Apartments near the new Apopka hospital; June 23, 2021
Property owners in Apopka begin prepping land for new multifamily development
Dual apartment complexes are being planned around Medicine Lake in Apopka.
While Winter Park-based real estate firm First Team Commercialworks to score final site plan permits for its planned 304-unit apartment community at 2302 Ocoee-Apopka Rd., the property owners just south are beginning to prep their land for a similar development.
According to an application submitted in Apopka, property owners David and Michelle Leon are seeking to change the future land use designation of 17.85 acres to allow for a new apartment complex with entitlements to build up to 352 multifamily units.
Currently, the maximum allowable use on the site would be 211 residential dwelling units. The Leons appointed planning consultant Jim Hall of Hall Development Services to change the current land use to High-Density Residential 25 (HDR-25), allowing a developer to build an additional 141 units.
The property is located on the west side of Ocoee-Apopka Road and Keene Road intersection, less than a mile away from the AdventHealth Apopka hospital at 2100 Ocoee-Apopka Road.
In a statement submitted to city planners, Hall said a PUD will be proposed after the map amendment and prior to transmittal hearings. Hall confirmed the plans are meant to accommodate future multifamily development but did not respond to questions regarding a future purchaser and developer.
Just north of the site, on 16.5 acres north of Medicine Lake, First Team Commercial plans to build a seven-building, garden-style apartment community.

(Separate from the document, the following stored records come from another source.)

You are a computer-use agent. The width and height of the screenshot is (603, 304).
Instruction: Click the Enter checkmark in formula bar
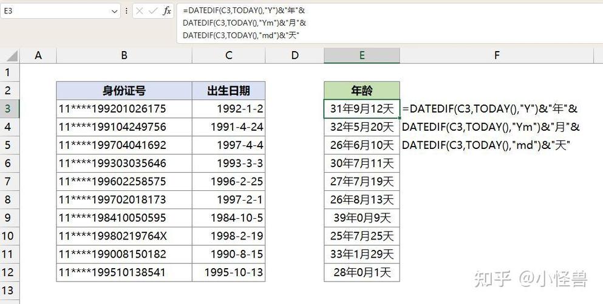[x=153, y=11]
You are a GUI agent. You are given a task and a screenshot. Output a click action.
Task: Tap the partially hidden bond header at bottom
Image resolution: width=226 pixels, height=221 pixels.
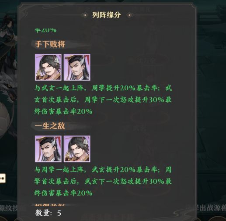[50, 205]
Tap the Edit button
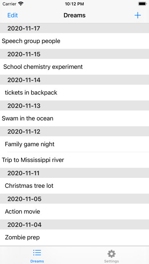Screen dimensions: 149x264 click(13, 15)
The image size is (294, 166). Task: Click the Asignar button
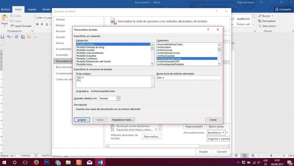point(82,120)
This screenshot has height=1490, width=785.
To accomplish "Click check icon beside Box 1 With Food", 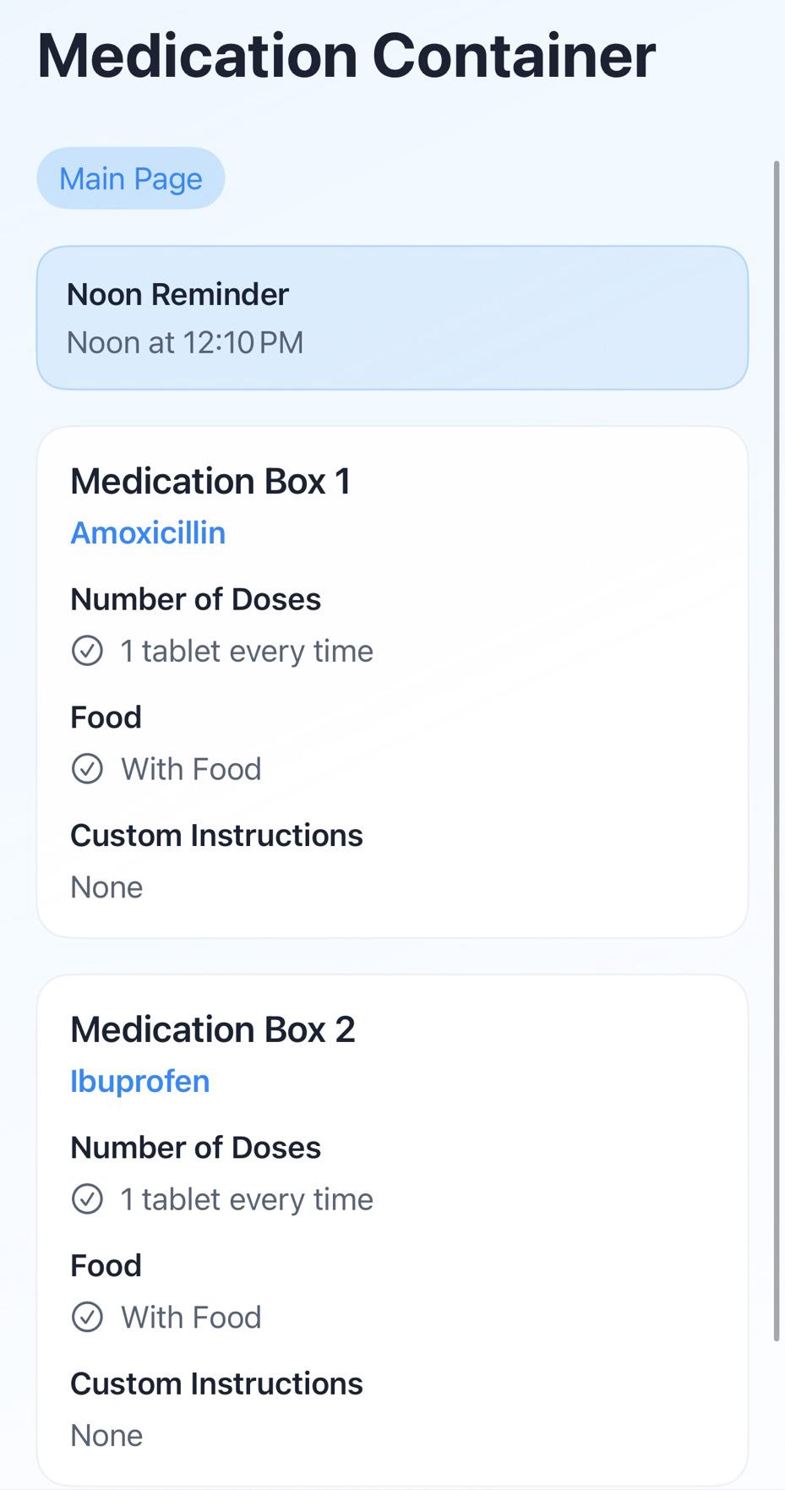I will (x=87, y=769).
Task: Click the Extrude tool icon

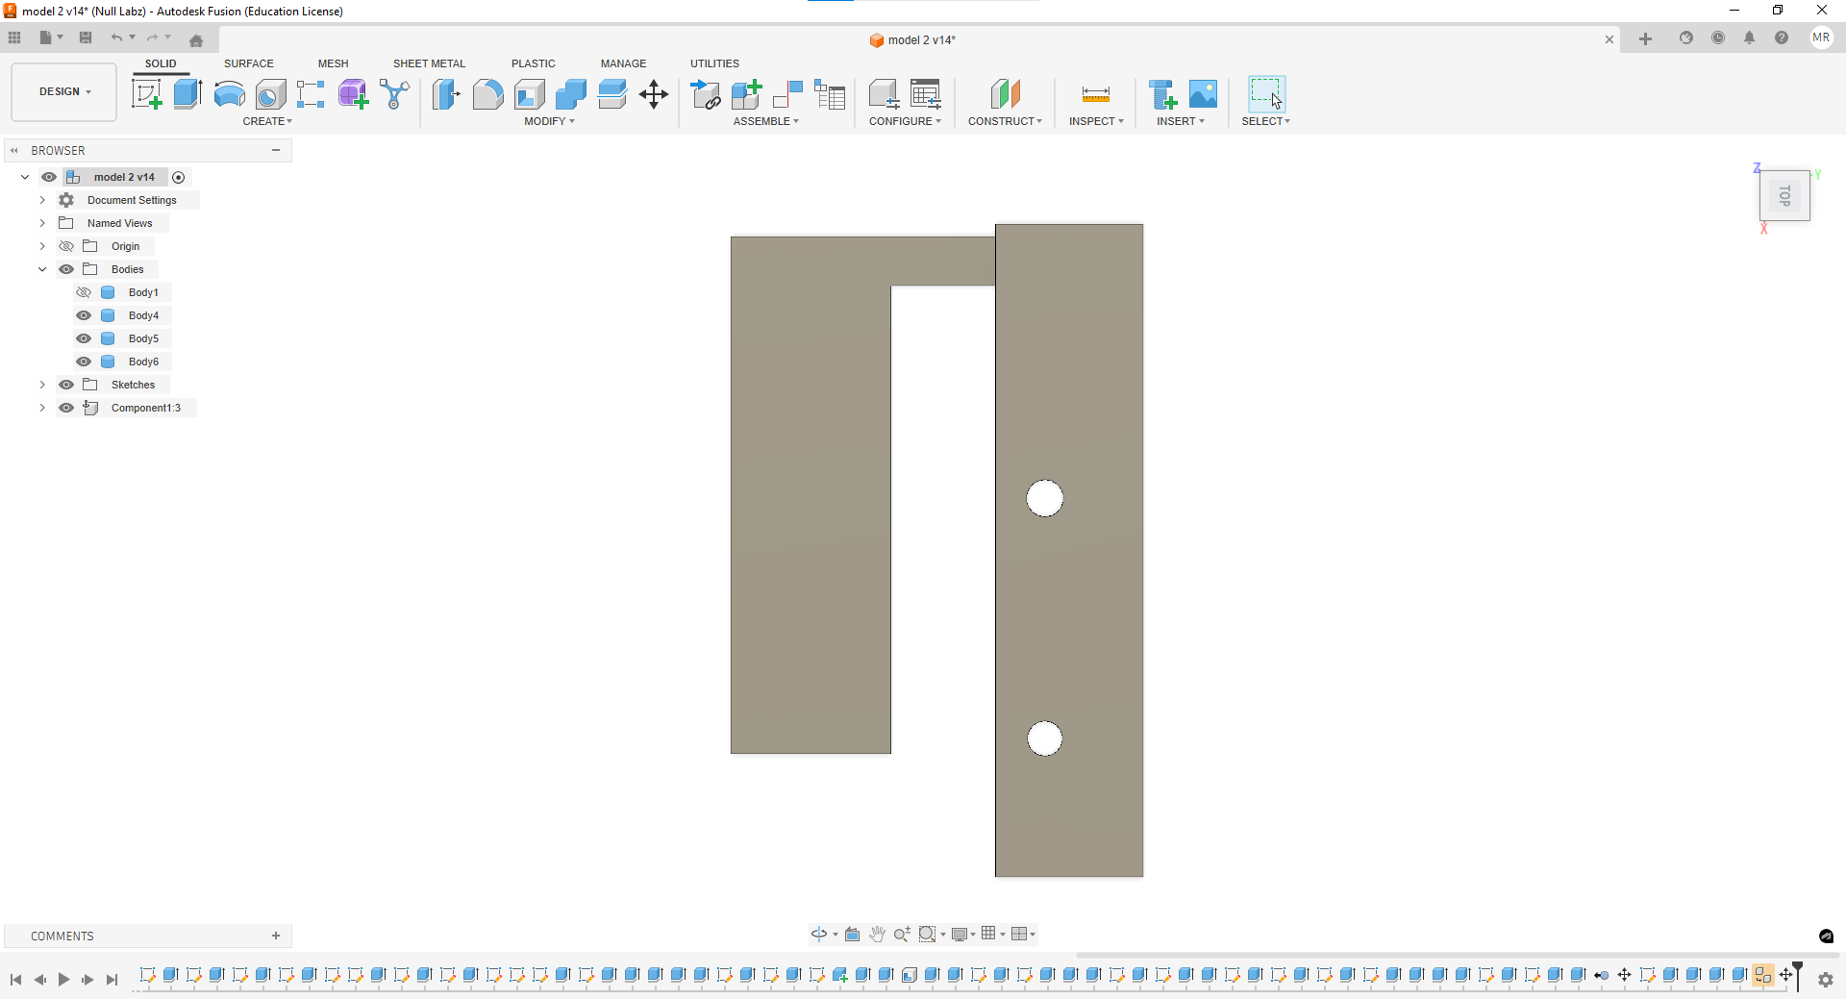Action: pyautogui.click(x=187, y=94)
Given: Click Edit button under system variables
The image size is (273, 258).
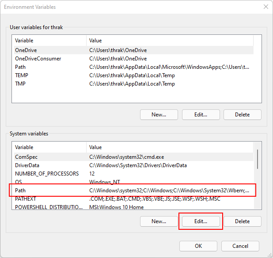Looking at the screenshot, I should coord(201,221).
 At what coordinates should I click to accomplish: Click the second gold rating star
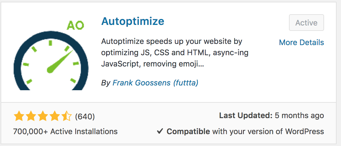pyautogui.click(x=31, y=116)
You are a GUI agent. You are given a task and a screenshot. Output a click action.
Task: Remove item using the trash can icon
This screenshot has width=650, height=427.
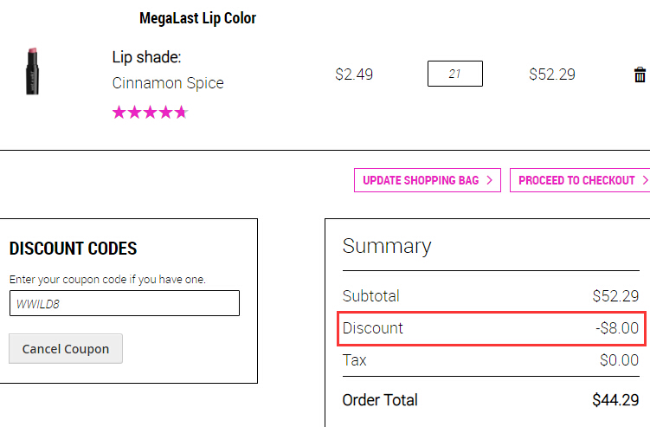pyautogui.click(x=640, y=74)
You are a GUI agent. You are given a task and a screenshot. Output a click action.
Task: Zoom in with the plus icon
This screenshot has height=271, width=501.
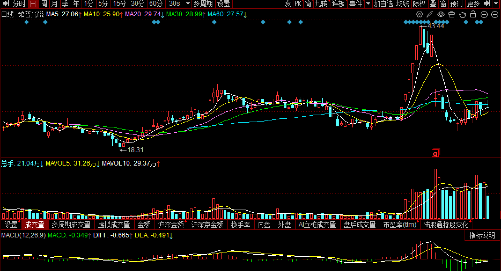coord(484,14)
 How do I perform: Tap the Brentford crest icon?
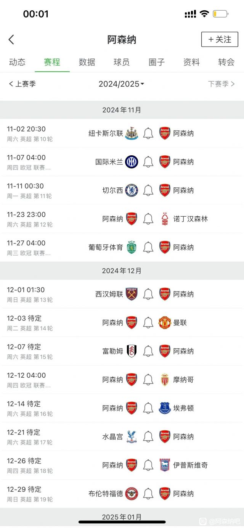coord(132,494)

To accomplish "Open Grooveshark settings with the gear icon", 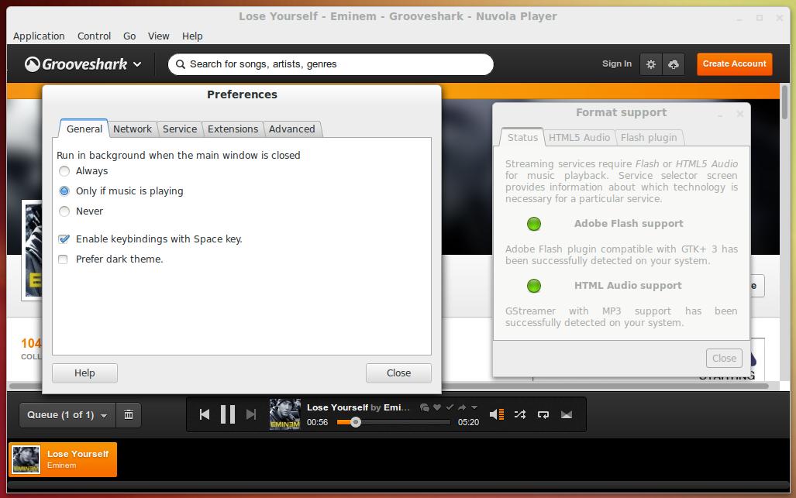I will [x=651, y=64].
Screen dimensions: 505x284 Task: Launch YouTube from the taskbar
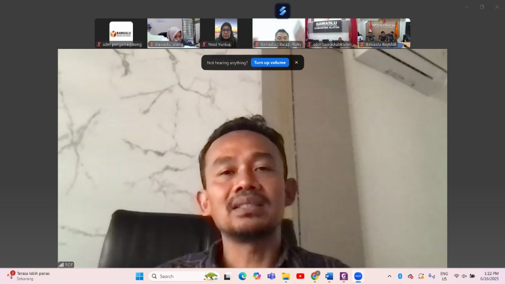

The property owners are related to the family members that founded Herman J. Heidrich & Sons, a prominent fruit and produce business that grew into Florida’s largest shipper of fresh fruit in the 1960s.
According to Preservation Winter Park, a blog run by members of an organization of the same name that supports preservation efforts, both properties were originally owned by members of the Gwathmey family, who had been physicians and citrus growers in the area in the late 1930s.
Around 2005 the Leons moved a house, built on the property that the organization strongly suspects was built and designed by architect James Gamble Rogers in 1938. According to the blog article, a developer previously offered to purchase the land surrounding Medicine Lake with plans for multifamily development, but the deal fell through after the 2008 recession.